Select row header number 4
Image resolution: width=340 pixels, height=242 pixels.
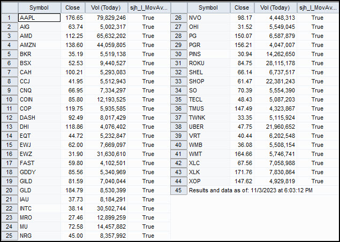tap(9, 45)
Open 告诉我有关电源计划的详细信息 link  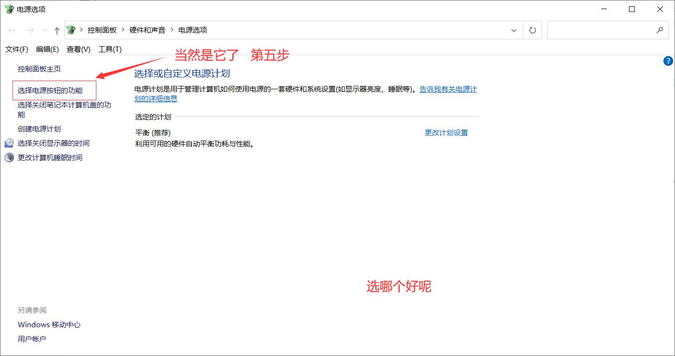click(x=448, y=89)
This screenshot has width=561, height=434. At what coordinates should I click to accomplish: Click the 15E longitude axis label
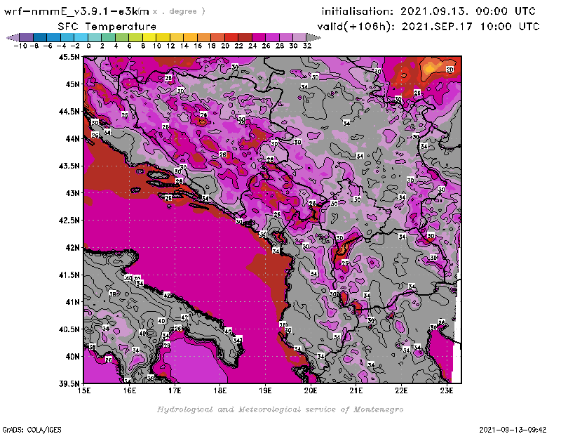coord(84,390)
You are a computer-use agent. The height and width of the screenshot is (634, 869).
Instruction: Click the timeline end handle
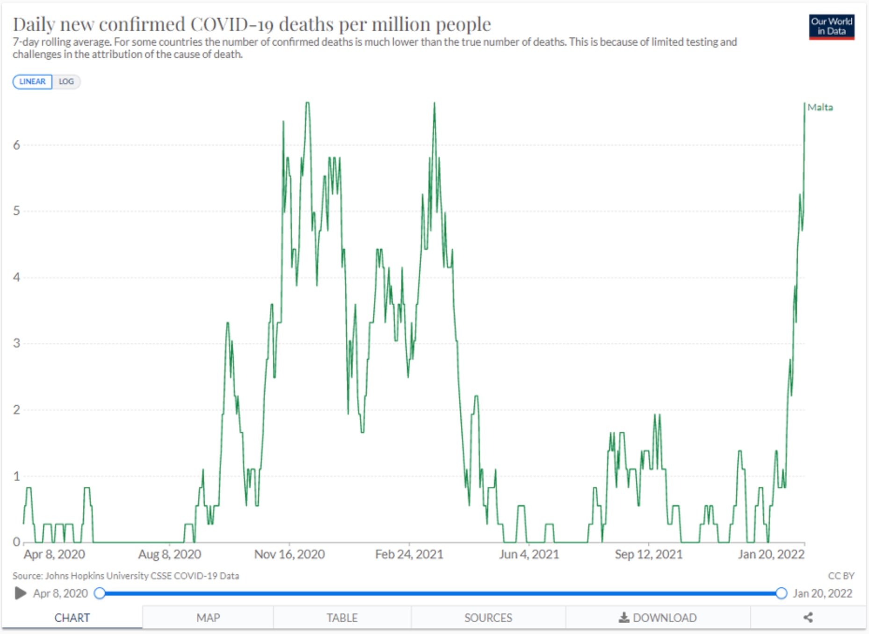(781, 593)
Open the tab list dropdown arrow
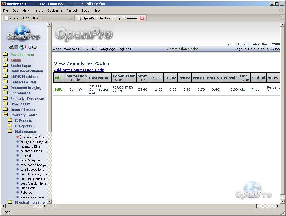The height and width of the screenshot is (216, 286). coord(282,18)
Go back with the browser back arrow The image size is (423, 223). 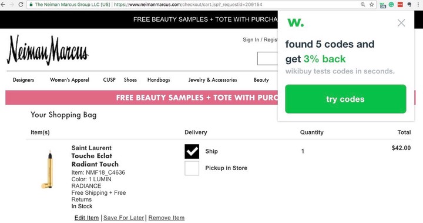pos(4,5)
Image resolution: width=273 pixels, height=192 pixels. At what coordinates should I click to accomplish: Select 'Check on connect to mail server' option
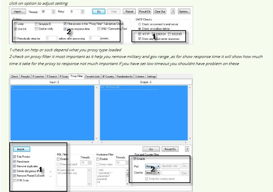(140, 24)
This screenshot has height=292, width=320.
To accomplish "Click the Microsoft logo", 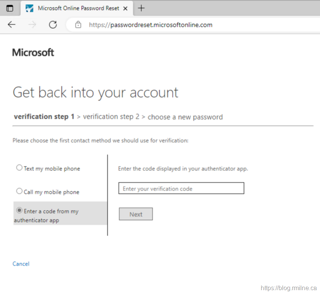I will click(x=33, y=52).
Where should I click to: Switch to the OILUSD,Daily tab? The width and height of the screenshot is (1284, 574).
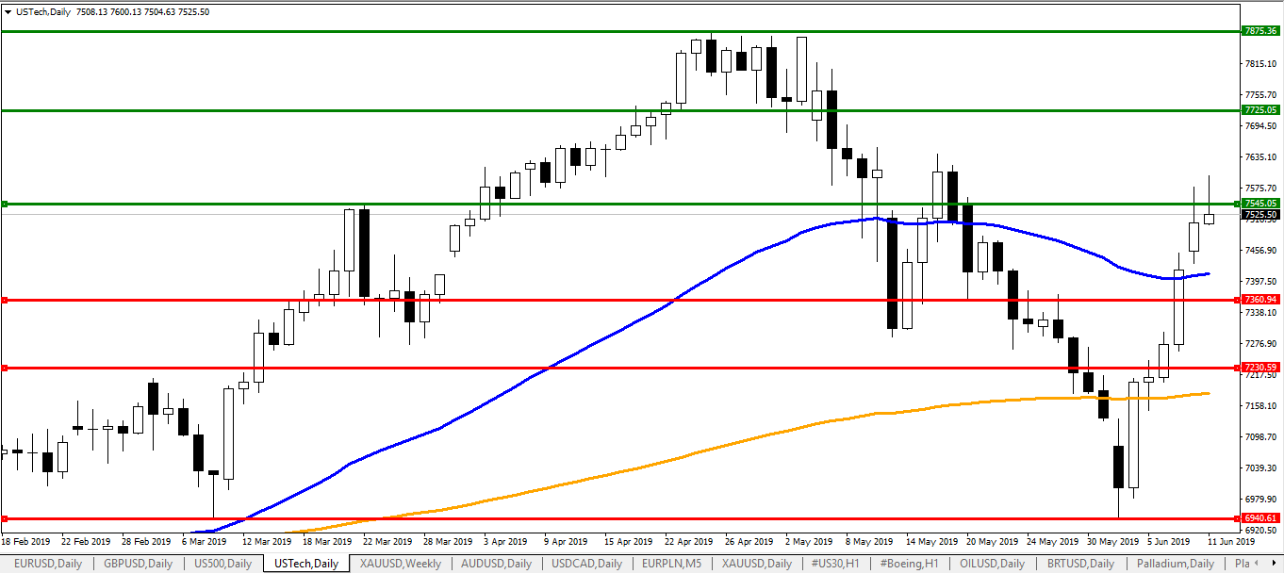tap(998, 564)
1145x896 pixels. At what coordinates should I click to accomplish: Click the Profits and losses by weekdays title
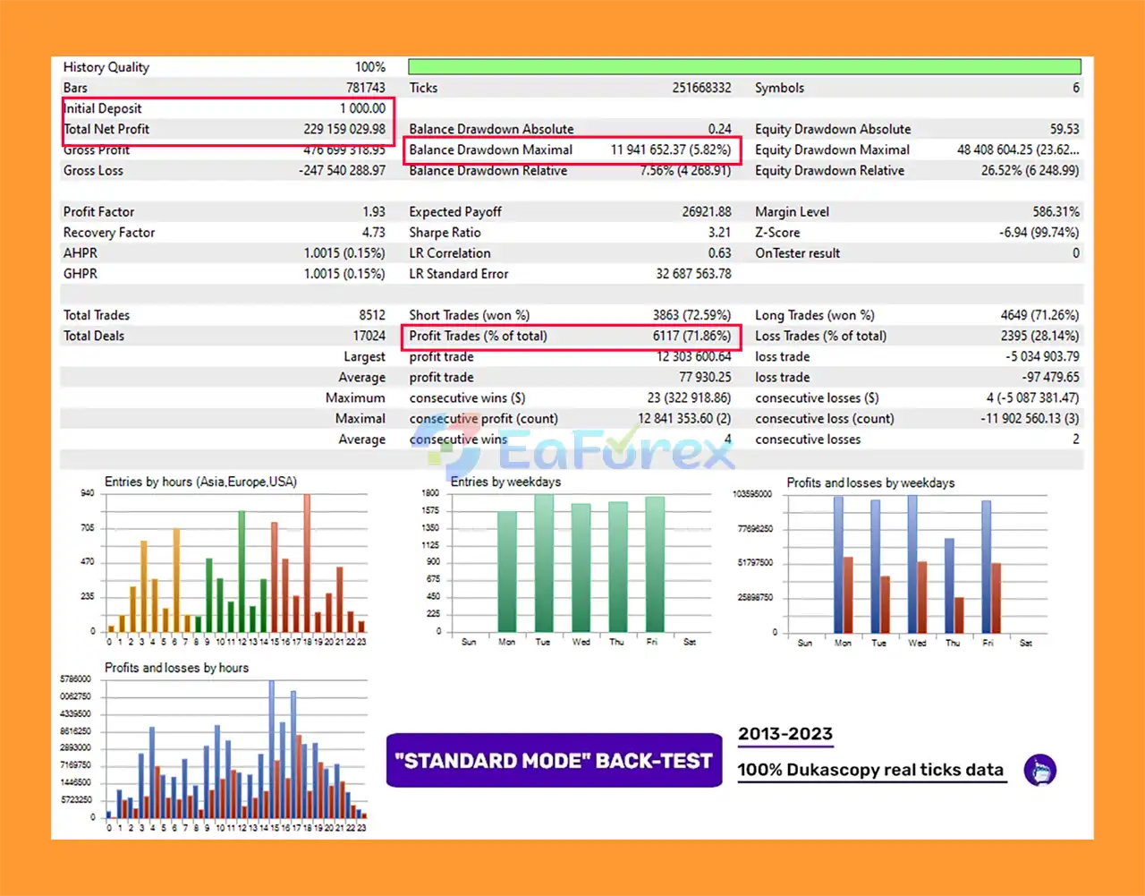pos(869,482)
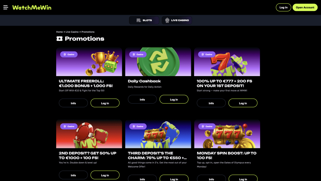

_Your assignment:_ Transcribe word for word only the lines from the one with "1145x896 pixels. At" through the end of the listing; every picture is to be omitted.

_Written solution:_
1145x896 pixels. At what coordinates should I click to accomplish: Click the Profits and losses by weekdays title
pos(869,482)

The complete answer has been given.